Recorded data
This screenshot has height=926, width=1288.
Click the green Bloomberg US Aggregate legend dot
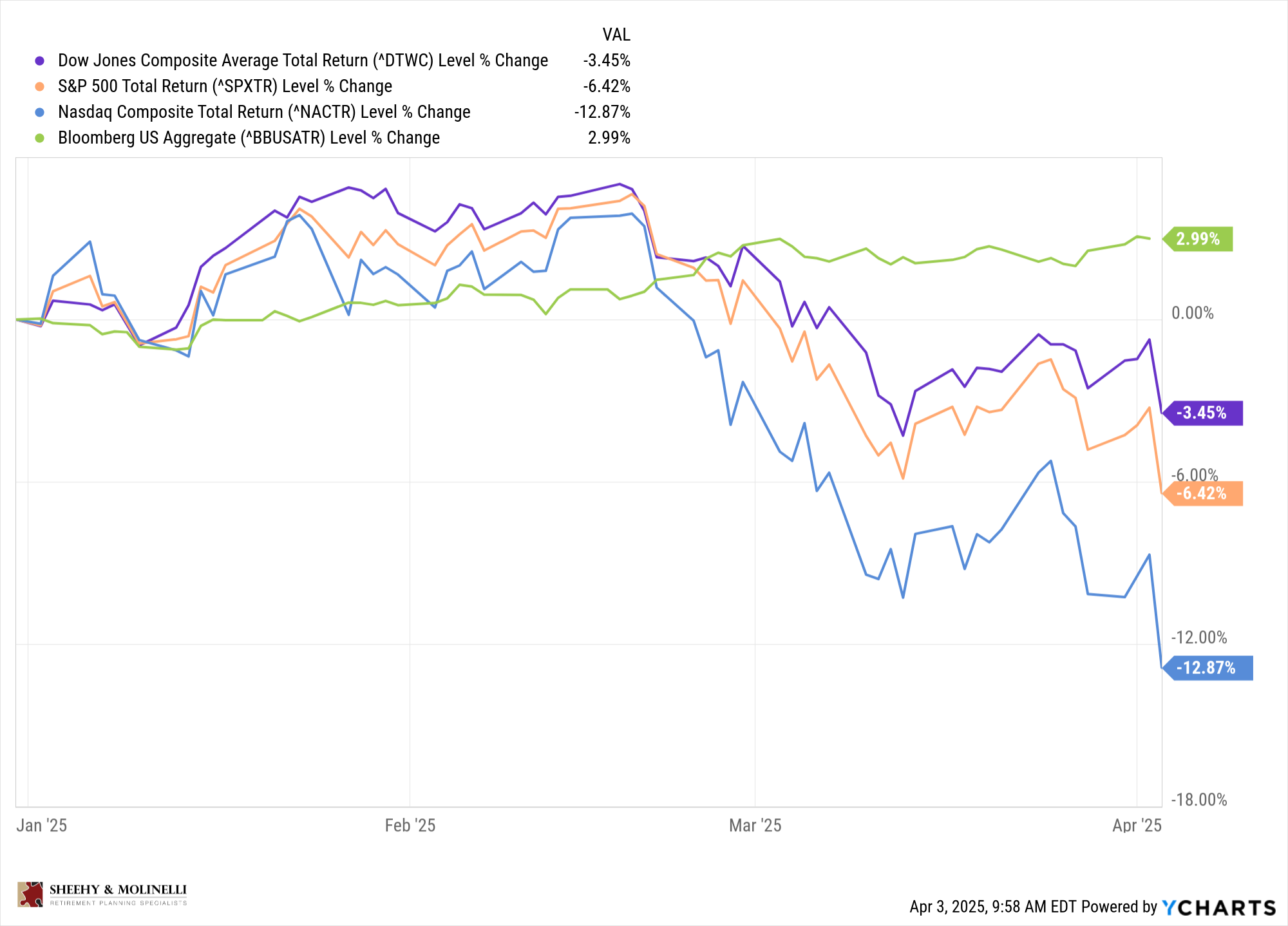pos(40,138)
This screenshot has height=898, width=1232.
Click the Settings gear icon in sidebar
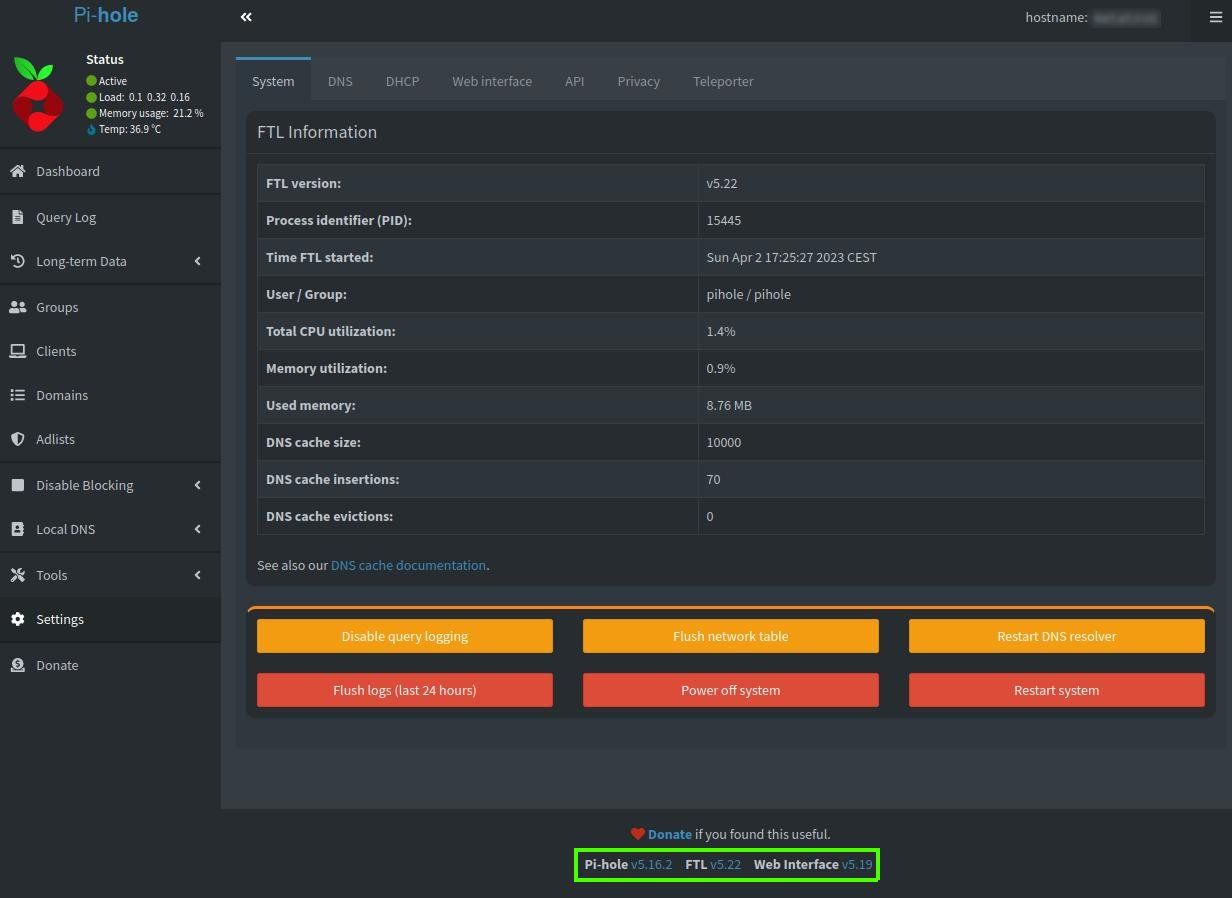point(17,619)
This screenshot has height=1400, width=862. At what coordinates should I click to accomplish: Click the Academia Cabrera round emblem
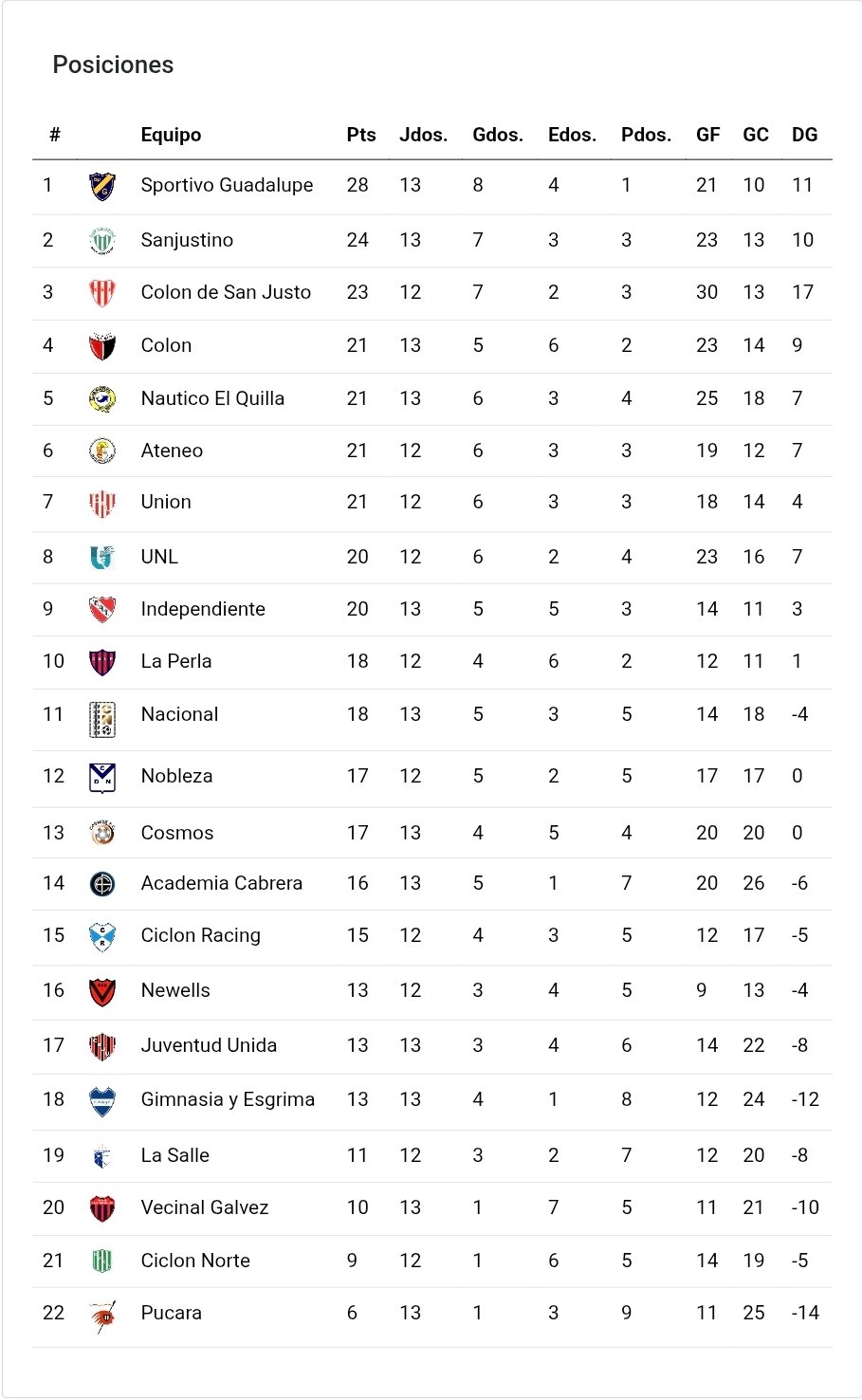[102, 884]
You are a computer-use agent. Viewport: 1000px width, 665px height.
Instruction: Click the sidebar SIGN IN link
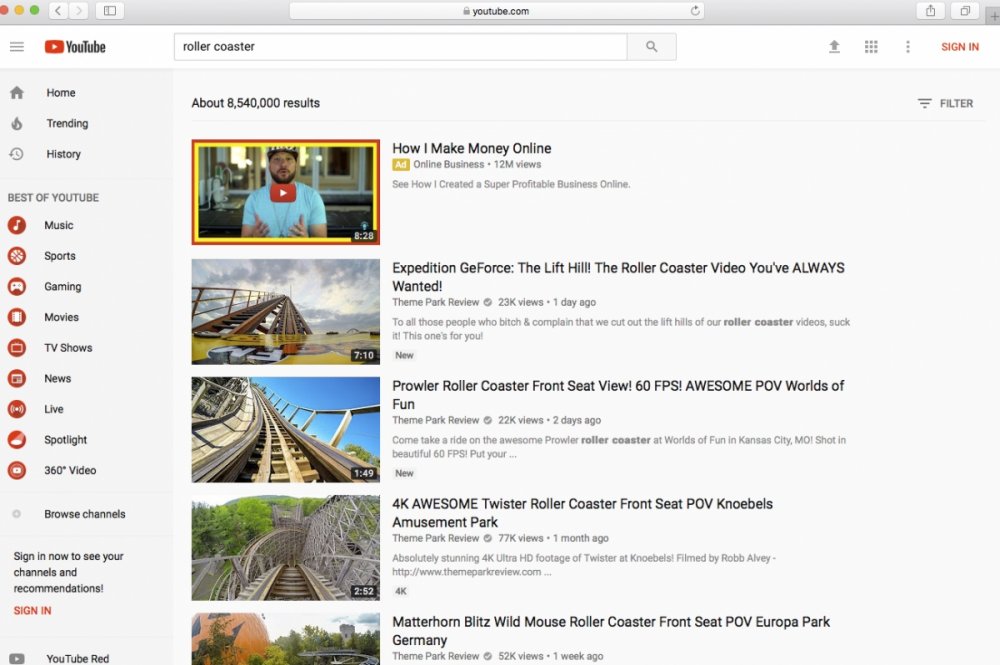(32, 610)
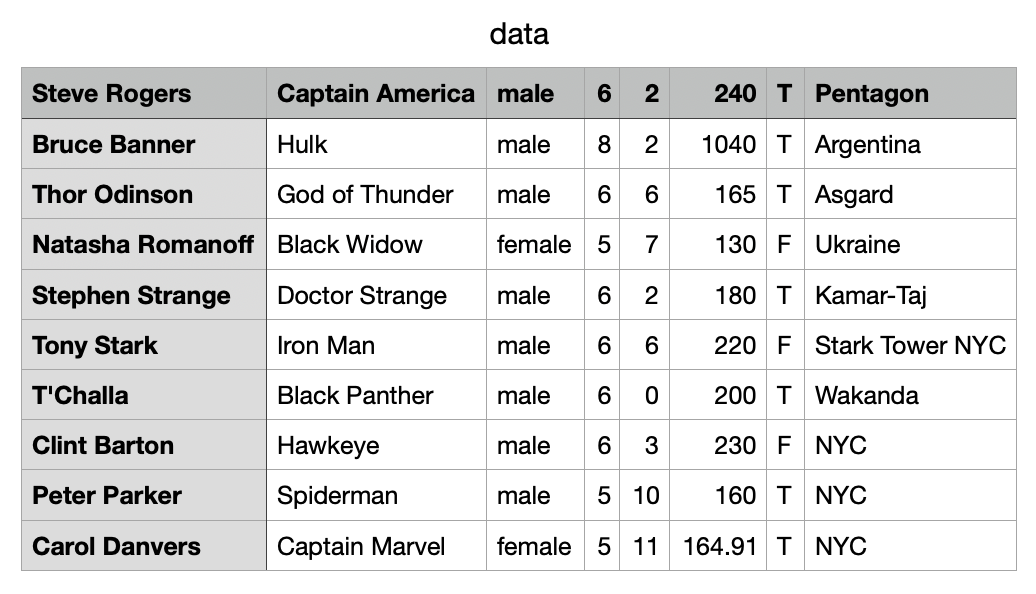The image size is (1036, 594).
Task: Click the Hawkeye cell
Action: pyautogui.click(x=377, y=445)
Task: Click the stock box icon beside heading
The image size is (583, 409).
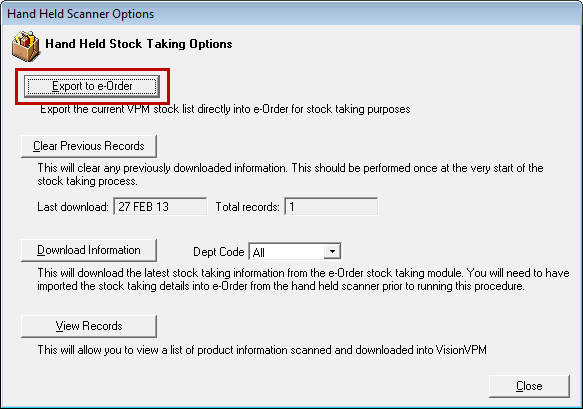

Aim of the exercise
With the pictures set aside, repeat every entry above exactly.

Solution
This screenshot has height=926, width=1288.
Click the green Bloomberg US Aggregate legend dot
pos(40,138)
This screenshot has height=898, width=1232.
Click the Settings gear icon in sidebar
point(17,619)
This screenshot has height=1400, width=862. At what coordinates should I click to accomplish: Click the Academia Cabrera round emblem
[102, 884]
You are a computer-use agent. Viewport: 1000px width, 665px height.
Instruction: Click the sidebar SIGN IN link
(32, 610)
The image size is (1036, 594).
Task: Click the Hawkeye cell
Action: pyautogui.click(x=377, y=445)
Task: Click the stock box icon beside heading
The image size is (583, 409).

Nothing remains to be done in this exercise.